**What the exercise asks:** If a line in the listing includes the word "computer", copy it out.
====== Task inputs
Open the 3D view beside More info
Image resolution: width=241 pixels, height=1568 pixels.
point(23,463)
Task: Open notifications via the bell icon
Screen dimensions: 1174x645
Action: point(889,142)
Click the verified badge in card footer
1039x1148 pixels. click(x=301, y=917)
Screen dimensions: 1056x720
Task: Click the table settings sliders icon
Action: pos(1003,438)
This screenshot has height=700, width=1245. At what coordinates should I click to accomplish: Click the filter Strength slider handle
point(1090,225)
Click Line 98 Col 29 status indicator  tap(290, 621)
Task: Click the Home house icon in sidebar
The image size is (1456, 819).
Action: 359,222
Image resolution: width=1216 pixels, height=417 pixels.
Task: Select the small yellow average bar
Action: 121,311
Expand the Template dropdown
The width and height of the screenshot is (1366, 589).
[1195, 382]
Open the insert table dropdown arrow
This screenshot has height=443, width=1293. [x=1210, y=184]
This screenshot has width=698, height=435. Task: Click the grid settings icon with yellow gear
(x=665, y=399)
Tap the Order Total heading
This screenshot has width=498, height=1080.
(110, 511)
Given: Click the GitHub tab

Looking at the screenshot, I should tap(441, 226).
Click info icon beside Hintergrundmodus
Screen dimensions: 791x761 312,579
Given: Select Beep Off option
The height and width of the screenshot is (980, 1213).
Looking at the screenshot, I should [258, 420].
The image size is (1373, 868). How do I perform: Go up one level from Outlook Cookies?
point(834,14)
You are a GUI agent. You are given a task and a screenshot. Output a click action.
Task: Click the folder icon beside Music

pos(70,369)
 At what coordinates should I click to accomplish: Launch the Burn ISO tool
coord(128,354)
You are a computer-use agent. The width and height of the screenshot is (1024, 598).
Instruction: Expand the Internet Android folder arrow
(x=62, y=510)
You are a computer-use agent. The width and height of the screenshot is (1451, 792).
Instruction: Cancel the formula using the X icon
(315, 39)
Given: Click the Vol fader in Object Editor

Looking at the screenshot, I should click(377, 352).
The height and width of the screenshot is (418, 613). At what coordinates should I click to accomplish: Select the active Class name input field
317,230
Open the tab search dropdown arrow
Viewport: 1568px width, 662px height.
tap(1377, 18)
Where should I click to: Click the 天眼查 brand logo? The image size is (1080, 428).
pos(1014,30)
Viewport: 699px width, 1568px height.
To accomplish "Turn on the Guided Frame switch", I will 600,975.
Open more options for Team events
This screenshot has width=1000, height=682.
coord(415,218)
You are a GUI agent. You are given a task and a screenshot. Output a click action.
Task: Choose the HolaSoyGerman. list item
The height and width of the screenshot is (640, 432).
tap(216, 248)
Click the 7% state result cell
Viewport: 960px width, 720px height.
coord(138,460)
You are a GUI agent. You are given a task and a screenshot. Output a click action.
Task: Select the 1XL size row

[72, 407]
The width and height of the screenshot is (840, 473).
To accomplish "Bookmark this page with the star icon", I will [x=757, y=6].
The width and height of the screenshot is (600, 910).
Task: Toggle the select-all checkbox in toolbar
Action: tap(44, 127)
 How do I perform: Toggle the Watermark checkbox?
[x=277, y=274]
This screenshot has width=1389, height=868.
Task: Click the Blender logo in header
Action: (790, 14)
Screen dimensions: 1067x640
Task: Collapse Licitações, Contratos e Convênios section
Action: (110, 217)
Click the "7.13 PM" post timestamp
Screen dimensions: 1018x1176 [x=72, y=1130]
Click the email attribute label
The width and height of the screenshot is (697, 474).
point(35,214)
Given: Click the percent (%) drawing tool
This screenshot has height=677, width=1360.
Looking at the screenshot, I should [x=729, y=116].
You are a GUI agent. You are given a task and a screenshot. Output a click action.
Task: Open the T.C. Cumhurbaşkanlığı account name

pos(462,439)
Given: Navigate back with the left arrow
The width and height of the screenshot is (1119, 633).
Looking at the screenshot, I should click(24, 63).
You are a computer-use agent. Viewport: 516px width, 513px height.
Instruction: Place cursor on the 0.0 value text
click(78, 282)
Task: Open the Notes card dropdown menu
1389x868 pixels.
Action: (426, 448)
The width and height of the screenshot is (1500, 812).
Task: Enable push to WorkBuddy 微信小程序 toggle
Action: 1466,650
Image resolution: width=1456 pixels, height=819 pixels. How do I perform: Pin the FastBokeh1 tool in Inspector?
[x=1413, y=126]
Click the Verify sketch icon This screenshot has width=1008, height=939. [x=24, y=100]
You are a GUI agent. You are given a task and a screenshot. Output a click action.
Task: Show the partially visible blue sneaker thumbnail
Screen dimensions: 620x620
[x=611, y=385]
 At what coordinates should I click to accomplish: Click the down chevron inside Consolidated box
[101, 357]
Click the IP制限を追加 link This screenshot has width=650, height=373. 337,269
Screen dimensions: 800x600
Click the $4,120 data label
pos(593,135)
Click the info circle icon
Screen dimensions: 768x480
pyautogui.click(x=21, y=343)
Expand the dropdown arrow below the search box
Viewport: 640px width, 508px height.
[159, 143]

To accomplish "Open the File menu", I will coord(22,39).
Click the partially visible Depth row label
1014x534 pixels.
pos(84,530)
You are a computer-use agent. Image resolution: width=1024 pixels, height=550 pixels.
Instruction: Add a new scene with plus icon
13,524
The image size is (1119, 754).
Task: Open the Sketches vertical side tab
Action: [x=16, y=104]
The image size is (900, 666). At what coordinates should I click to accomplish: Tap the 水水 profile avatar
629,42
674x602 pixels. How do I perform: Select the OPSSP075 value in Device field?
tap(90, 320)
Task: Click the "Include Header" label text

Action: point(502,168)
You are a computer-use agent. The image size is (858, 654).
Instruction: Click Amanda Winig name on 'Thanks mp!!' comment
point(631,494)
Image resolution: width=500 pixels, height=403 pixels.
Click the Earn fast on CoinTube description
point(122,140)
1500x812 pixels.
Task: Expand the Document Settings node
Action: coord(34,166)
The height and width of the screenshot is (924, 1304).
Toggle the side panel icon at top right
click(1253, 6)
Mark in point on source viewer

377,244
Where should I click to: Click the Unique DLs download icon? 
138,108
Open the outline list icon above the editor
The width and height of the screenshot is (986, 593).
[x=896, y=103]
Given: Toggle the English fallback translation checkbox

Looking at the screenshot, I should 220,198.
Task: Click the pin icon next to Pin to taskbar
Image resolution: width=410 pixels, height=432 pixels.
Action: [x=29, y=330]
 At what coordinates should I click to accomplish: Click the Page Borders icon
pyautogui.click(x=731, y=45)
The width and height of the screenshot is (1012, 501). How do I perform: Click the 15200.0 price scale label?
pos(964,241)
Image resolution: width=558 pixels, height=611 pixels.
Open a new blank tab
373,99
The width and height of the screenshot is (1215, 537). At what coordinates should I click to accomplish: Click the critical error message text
============
**Completed task:**
You are a computer-use agent. The width and height of the screenshot is (1024, 598).
You are a computer-use agent. The width and height of the screenshot is (1451, 792).
You are a computer-use agent. Viewport: 516px width, 513px height.
You are a computer-use agent. Image resolution: width=1024 pixels, height=550 pixels.
You are a computer-use agent. The image size is (858, 654).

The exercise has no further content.